In September 2006, the Securities and Exchange Commission
(SEC) issued Staff Accounting Bulletin No. 108 (SAB 108).
SAB 108 addresses quantifying the financial statement effects
of misstatements, specifically, how the effects of uncorrected
errors from prior years must be considered in quantifying
misstatements in current year financial statements. Under
the provisions of SAB 108, a reporting entity must quantify
and evaluate errors using a balance sheet approach and an
income statement approach. After considering all relevant
quantitative and qualitative factors, if either approach
results in a misstatement that is material, a reporting entity’s
financial statements must be adjusted. SAB 108 applies to
SEC registrants and is effective for fiscal years ending after
November 15, 2006. In the course of evaluating balance sheet
amounts in accordance with the provisions of SAB 108, we
identified the following amounts that we adjusted for as of
January 1, 2006: a tax liability in the amount of $87 million
related to deferred tax asset valuation allowances that were
not utilized; a tax liability in the amount of $45 million related
to various provisions for taxes that were not utilized; and
a litigation liability in the amount of $11 million related to
provisions for various pending lawsuits that were not utilized.
These liabilities were recorded in immaterial amounts prior
to 2004 over a period ranging from 10 to 15 years. However,
using the dual evaluation approach prescribed by SAB 108,
correction of the above amounts would be material to 2006
earnings. In accordance with the provisions of SAB 108, the
following amounts, net of tax where applicable, have been
reflected as an opening adjustment to retained earnings as of
January 1, 2006: a reduction of tax liabilities in the amount of
$132 million; a reduction of litigation reserves in the amount
of $11 million; and a reduction in deferred tax assets in the
amount of $4 million. These three adjustments resulted in
a net addition to retained earnings in the amount of $139
million.
Recent accounting guidance not discussed above is not
applicable to our business.
2. BUSINESS SEGMENT AND FOREIGN
INFORMATION
The Company consists of two reportable insurance business
segments: Aflac Japan and Aflac U.S., both of which sell
individual supplemental health and life insurance.
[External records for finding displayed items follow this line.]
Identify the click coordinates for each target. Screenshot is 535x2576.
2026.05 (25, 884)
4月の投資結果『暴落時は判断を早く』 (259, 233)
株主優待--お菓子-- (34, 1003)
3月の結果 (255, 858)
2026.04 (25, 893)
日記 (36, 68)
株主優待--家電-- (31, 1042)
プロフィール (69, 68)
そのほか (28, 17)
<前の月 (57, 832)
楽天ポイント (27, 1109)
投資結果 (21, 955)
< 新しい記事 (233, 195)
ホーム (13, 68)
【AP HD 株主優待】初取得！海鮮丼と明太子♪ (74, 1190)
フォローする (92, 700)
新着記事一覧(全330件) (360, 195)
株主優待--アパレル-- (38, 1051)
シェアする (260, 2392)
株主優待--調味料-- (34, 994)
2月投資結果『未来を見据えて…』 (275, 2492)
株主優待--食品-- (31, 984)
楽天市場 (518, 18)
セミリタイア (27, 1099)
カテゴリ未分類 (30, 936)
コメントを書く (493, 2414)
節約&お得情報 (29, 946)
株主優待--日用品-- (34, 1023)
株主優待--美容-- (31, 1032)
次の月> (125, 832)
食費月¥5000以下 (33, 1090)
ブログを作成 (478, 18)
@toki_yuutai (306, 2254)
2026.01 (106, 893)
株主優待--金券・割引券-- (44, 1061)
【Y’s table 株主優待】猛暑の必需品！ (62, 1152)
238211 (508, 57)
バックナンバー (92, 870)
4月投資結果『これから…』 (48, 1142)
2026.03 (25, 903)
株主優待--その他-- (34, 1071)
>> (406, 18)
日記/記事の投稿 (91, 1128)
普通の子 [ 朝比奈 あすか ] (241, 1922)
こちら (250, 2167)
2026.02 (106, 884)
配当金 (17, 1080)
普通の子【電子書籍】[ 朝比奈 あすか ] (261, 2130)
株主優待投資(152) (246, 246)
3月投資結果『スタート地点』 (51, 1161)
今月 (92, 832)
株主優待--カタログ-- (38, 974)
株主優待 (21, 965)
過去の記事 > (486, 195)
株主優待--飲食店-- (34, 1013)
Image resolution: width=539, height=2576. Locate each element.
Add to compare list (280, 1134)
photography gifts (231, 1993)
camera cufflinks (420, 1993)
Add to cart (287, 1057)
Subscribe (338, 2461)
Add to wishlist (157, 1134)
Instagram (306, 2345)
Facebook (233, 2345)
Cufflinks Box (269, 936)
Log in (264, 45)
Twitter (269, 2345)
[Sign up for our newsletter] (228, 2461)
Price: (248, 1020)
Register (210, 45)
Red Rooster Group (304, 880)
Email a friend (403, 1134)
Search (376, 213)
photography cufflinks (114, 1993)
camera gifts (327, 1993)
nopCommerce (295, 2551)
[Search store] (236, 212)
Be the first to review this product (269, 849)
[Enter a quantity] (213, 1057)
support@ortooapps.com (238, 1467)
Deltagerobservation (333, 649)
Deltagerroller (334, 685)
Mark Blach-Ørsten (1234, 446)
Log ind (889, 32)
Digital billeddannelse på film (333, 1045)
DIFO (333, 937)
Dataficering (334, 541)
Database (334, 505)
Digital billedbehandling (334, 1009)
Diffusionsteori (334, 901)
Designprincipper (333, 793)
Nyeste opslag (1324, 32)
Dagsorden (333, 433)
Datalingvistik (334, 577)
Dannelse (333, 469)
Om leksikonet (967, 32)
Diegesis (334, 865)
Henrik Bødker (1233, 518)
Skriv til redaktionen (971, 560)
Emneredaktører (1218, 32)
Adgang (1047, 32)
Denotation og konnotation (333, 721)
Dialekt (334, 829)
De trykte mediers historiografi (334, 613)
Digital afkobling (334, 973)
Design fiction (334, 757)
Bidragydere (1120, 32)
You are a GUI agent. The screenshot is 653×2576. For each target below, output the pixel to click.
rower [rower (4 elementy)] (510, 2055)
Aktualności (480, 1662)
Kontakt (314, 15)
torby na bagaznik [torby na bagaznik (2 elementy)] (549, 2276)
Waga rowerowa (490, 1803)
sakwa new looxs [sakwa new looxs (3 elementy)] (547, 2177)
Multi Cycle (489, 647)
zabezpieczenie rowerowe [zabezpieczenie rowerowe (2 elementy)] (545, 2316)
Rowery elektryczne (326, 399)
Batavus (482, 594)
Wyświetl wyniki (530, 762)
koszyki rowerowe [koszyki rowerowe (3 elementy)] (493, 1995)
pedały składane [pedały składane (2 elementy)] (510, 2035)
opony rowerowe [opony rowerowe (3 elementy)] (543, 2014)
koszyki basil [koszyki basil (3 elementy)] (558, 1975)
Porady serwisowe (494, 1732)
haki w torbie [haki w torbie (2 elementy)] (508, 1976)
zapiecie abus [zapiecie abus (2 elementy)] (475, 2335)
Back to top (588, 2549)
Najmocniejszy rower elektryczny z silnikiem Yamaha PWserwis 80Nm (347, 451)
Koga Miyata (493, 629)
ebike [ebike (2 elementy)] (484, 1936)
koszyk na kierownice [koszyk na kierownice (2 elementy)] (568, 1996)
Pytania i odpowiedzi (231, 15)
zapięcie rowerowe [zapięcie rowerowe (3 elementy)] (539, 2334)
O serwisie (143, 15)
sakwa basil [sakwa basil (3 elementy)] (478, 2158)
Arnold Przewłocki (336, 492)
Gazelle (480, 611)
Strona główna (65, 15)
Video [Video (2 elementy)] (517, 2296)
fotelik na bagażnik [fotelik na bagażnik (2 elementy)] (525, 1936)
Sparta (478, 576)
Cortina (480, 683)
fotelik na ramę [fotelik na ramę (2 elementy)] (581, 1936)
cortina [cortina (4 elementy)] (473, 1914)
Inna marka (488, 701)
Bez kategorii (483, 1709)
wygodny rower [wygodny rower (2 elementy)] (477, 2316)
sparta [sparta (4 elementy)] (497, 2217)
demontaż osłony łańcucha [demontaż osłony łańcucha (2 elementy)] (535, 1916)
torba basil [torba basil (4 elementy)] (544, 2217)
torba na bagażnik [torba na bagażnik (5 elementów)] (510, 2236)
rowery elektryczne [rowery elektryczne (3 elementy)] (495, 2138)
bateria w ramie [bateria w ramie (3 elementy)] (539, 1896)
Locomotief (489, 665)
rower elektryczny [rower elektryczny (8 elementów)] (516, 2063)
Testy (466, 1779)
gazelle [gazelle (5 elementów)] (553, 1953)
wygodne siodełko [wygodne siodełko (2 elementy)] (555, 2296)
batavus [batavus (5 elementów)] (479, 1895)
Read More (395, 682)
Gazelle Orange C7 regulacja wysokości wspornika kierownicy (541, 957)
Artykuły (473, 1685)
Operating business segments that are not individually
reportable are included in the “Other business segments”
category. We do not allocate corporate overhead expenses
to business segments. We evaluate and manage our business
segments using a financial performance measure called pretax
operating earnings. Our definition of operating earnings
excludes the following items from net earnings on an after-tax
basis: realized investment gains/losses, the impact from SFAS
133, and nonrecurring items. We then exclude income taxes
related to operations to arrive at pretax operating earnings.